Nato nel 1939 a New York, da una famiglia di origini ebraiche proveniente da un piccolo paese della Bielorussia, Ralph Lauren, all’anagrafe Ralph Lifschitz, è l’incarnazione moderna del “sogno americano”. Scelse di cambiare il proprio cognome per integrarsi meglio nella società americana e, fin da giovanissimo, dimostrò una spiccata attenzione per lo stile: metteva da parte i risparmi per acquistare scarpe di qualità e abiti sartoriali.
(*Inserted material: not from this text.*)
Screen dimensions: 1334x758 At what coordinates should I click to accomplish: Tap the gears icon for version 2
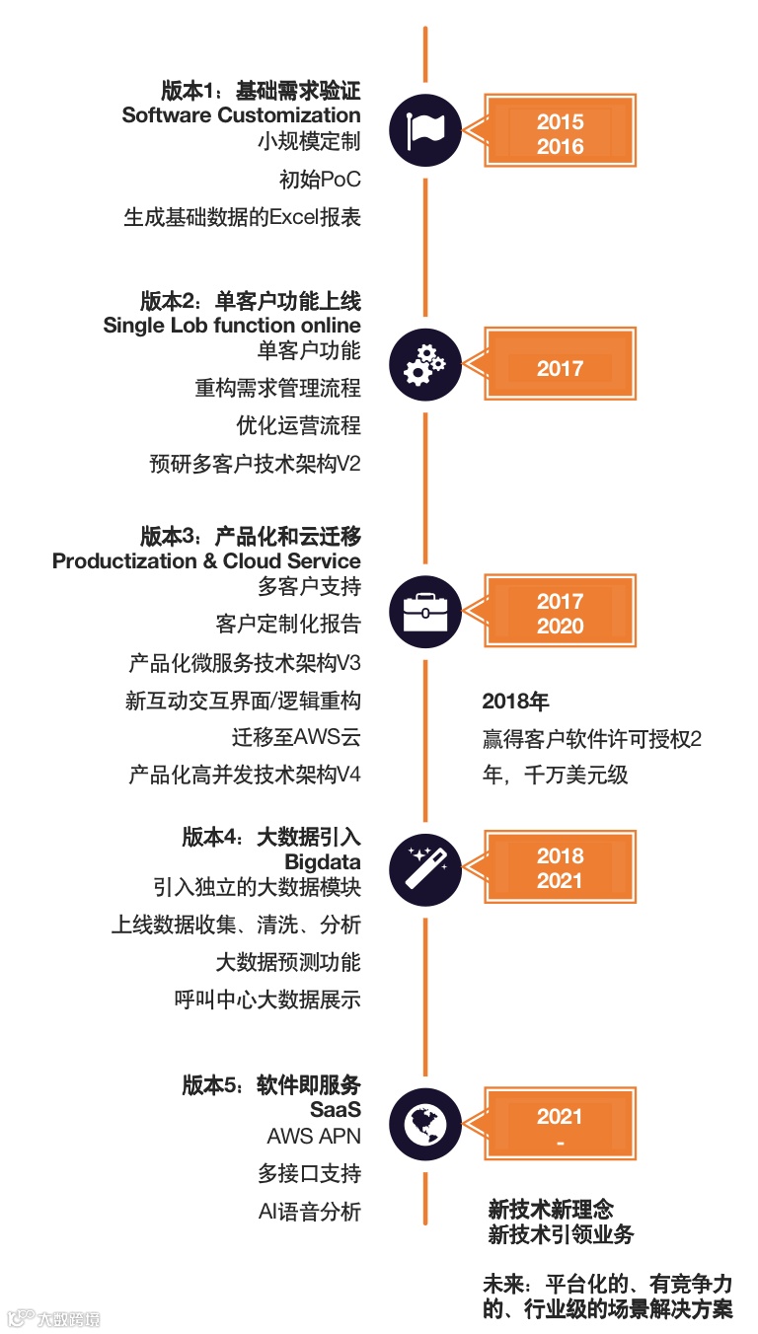point(425,365)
Per lui, vestirsi non era solo un gesto estetico, ma un modo per raccontare chi si è e come ci si vuole presentare al mondo. Lo stile americano firmato Ralph Lauren nasce proprio così: dall’incontro tra la tradizione dell’aristocrazia inglese e la praticità, il dinamismo e il gusto per la libertà tipici dell’America degli anni d’oro. Il risultato è uno stile elegante ma accessibile, classico ma mai rigido, che parla a più generazioni.


La nascita di un’icona
Tutto ha inizio con un’intuizione: la cravatta. Dopo alcune esperienze in boutique di moda, Ralph sviluppa una particolare attrazione per questo accessorio. Ai suoi occhi, le cravatte erano semplici da realizzare, ma avevano il potenziale per raccontare molto di chi le indossava. Inizia così a disegnarne di nuove, più larghe, vivaci nei colori e realizzate con tessuti ricercati.
Nel 1967 fonda la sua azienda: Polo Ralph Lauren. Il suo desiderio era vestire gli uomini d’affari di Wall Street, ma anche i giovani ambiziosi, i ragazzi eleganti, quelli che iniziano a farsi strada e vogliono farlo con stile. Ralph Lauren passa con naturalezza dalla cravatta alla camicia, consapevole che ogni uomo indossa prima o poi una camicia importante. Sa che ogni cravatta si abbina perfettamente a una camicia, e insieme definiscono l’eleganza di chi le porta.
Originario dell’Asia e portato in Occidente dagli inglesi, questo sport racchiude in sé eleganza, tradizione e spirito competitivo: valori che Ralph Lauren ha voluto trasmettere attraverso i suoi capi. Anche la maglietta da polo riflette questi ideali: con il suo colletto, la sua semplicità e la sua funzionalità, è diventata simbolo di uno stile rilassato ma curato, sportivo ma di classe.


Un altro elemento che ha contribuito a rendere il marchio inconfondibile è l’orsetto Ralph Lauren. Donato inizialmente come regalo dai suoi collaboratori, l’orsetto, vestito proprio come lo stilista, è diventato negli anni un’icona affettuosa del brand. Un piccolo simbolo che racchiude il calore, lo stile e l’ironia tipica di Ralph Lauren.
La carriera di Ralph Lauren non è fatta solo di moda, ma anche di cultura, valori e visione. Proprio per questo, di recente, lo stilista ha ricevuto uno dei più alti riconoscimenti civili negli Stati Uniti. La Presidential Medal of Freedom, assegnata a coloro che hanno contribuito in modo esemplare al benessere e all’identità del Paese. Non è il primo omaggio a ricevere Ralph Lifschitz. In passato è stato premiato anche del titolo di Cavaliere della Legione d’Onore in Francia, e ha ricevuto l’Honorary Knight Commander of the British Empire, diventando il primo stilista americano a ottenere questo onore dal Regno Unito.
Una carriera che va oltre l’eleganza dei suoi capi. Ralph Lauren ha costruito uno stile, sì, ma anche un modo di pensare l’America, tra tradizione e modernità, bellezza e autenticità.